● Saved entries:

-- Opening Marker --

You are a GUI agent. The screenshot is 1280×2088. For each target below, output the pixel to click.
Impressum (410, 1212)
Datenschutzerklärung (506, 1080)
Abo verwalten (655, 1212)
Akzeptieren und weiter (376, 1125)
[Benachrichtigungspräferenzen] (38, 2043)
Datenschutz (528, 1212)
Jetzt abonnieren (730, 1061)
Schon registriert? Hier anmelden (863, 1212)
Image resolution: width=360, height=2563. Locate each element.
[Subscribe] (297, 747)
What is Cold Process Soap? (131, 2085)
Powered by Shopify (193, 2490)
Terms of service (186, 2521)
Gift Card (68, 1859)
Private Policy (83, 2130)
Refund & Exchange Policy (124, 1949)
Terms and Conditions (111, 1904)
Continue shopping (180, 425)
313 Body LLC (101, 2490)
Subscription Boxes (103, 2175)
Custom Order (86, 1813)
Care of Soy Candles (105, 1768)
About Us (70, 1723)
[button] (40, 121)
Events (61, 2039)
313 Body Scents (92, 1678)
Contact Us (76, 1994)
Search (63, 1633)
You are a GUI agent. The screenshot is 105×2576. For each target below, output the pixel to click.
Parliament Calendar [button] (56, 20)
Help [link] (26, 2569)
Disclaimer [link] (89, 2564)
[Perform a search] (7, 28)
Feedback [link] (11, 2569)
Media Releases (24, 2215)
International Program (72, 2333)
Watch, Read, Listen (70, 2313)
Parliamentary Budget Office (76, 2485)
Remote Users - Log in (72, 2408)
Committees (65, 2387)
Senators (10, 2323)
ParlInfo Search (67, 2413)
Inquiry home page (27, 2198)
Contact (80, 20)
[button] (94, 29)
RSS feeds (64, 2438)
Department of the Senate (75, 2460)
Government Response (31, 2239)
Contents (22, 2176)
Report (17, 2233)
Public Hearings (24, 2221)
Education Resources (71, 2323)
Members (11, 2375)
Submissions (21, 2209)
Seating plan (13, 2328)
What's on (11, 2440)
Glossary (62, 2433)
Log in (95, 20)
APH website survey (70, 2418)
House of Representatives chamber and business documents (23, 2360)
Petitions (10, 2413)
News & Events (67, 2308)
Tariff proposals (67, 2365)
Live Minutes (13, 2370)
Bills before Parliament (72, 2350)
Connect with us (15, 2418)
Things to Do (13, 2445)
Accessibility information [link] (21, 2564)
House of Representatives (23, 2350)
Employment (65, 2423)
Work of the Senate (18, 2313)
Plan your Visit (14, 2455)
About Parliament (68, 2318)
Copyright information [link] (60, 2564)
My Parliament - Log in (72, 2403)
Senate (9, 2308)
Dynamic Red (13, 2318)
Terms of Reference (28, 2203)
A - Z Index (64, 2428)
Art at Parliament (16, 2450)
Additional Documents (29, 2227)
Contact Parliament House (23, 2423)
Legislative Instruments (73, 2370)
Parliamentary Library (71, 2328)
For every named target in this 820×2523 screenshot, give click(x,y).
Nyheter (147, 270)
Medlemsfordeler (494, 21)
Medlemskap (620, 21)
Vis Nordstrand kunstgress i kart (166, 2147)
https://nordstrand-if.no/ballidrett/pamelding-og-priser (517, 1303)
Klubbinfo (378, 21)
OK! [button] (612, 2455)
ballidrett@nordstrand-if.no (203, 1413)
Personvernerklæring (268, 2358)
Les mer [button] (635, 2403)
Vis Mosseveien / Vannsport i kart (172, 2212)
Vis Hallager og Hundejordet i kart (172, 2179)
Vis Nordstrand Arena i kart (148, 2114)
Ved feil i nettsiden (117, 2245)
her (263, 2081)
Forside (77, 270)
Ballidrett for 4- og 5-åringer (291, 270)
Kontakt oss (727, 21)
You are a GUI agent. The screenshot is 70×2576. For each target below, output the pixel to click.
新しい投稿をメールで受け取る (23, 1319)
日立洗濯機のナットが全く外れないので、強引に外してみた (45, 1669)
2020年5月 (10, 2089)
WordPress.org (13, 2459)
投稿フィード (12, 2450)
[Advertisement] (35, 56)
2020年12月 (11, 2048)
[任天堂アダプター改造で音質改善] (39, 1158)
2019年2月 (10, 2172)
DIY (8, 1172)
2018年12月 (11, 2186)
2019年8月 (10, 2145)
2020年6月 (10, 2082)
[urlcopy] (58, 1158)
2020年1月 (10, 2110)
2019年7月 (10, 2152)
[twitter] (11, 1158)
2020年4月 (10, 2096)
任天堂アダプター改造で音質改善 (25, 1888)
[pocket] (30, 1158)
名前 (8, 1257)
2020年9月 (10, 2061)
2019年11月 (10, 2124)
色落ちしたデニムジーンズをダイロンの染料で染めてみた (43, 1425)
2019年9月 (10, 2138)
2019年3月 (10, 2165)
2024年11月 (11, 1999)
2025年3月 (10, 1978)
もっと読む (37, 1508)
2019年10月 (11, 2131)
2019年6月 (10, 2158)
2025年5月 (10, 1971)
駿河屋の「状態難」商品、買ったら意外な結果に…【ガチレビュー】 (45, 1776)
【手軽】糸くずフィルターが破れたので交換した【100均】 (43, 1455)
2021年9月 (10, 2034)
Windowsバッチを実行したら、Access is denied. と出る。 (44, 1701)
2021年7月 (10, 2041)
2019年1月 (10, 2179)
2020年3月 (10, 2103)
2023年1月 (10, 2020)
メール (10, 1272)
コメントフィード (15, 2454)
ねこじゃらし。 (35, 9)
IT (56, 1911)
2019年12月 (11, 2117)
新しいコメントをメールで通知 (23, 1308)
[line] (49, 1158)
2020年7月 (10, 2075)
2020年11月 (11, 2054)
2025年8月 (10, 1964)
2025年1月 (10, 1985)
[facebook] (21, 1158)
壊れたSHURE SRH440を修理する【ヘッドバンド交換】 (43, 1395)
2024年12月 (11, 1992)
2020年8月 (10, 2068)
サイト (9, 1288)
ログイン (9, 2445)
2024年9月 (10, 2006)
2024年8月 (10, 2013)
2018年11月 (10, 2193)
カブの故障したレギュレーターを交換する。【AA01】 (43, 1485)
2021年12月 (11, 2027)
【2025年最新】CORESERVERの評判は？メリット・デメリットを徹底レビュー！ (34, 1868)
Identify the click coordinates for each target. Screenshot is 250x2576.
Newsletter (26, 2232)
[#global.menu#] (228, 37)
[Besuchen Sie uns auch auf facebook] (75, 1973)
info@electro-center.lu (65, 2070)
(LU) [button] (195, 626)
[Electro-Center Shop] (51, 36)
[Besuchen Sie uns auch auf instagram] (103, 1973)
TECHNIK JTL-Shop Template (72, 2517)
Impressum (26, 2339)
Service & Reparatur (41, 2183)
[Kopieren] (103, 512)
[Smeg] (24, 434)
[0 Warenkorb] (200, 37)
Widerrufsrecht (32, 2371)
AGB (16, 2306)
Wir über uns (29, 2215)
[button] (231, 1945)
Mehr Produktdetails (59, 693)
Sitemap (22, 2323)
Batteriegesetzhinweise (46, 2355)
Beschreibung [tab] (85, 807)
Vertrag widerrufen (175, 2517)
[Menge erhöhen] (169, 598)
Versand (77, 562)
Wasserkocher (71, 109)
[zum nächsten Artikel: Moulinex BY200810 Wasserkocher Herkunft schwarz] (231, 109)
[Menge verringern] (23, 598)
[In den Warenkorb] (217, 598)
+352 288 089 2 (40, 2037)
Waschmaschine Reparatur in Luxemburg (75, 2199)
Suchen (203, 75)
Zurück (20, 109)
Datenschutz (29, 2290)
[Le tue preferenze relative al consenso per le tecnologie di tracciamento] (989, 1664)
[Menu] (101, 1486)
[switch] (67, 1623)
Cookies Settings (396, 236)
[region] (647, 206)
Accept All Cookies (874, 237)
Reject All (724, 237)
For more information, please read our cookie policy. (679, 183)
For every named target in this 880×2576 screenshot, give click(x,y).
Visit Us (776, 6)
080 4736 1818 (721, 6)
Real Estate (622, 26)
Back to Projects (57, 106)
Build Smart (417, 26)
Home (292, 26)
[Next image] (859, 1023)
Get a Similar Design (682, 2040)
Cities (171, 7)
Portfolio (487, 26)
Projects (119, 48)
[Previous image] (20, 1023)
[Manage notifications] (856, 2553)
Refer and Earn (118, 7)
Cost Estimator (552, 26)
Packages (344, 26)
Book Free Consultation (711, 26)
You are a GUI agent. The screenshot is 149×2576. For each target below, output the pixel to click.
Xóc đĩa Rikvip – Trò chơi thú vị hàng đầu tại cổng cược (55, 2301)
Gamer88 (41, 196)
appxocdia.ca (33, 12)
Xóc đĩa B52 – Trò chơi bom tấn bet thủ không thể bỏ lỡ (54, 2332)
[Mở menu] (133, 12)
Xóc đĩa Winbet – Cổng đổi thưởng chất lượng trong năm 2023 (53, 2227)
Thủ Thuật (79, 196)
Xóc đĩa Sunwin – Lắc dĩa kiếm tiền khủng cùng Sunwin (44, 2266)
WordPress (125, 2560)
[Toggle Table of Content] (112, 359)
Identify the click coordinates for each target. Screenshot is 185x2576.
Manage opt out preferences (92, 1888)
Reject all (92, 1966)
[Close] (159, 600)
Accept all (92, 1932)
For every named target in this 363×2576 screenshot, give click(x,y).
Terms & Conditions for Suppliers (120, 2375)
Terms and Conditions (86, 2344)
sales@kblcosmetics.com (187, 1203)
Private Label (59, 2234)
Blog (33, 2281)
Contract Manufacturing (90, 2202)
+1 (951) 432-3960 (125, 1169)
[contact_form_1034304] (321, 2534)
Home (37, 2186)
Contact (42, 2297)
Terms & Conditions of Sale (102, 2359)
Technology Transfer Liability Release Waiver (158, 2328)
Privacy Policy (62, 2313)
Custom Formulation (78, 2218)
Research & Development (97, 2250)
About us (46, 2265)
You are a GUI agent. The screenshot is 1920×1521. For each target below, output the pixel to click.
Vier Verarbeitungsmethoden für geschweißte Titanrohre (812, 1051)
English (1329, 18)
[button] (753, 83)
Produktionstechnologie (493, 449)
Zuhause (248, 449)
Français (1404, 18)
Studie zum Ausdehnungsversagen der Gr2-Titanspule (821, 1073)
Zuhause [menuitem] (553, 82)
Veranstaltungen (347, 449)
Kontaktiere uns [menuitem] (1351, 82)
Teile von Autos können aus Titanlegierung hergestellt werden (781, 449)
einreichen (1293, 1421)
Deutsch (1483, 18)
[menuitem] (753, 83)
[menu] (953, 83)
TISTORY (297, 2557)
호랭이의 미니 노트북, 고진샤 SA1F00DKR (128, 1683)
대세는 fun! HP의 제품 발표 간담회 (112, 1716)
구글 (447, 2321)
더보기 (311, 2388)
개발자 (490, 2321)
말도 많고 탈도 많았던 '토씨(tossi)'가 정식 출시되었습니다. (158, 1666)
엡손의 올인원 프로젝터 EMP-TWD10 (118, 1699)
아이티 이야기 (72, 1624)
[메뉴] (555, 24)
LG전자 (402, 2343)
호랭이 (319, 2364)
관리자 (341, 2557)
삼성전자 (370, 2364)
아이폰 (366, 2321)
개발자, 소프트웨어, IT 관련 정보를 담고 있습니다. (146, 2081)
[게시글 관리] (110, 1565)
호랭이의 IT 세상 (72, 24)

-- Closing Marker --

● Work item:
Return one number, the count of lines in the records holding the word "agent".

● Task result:
5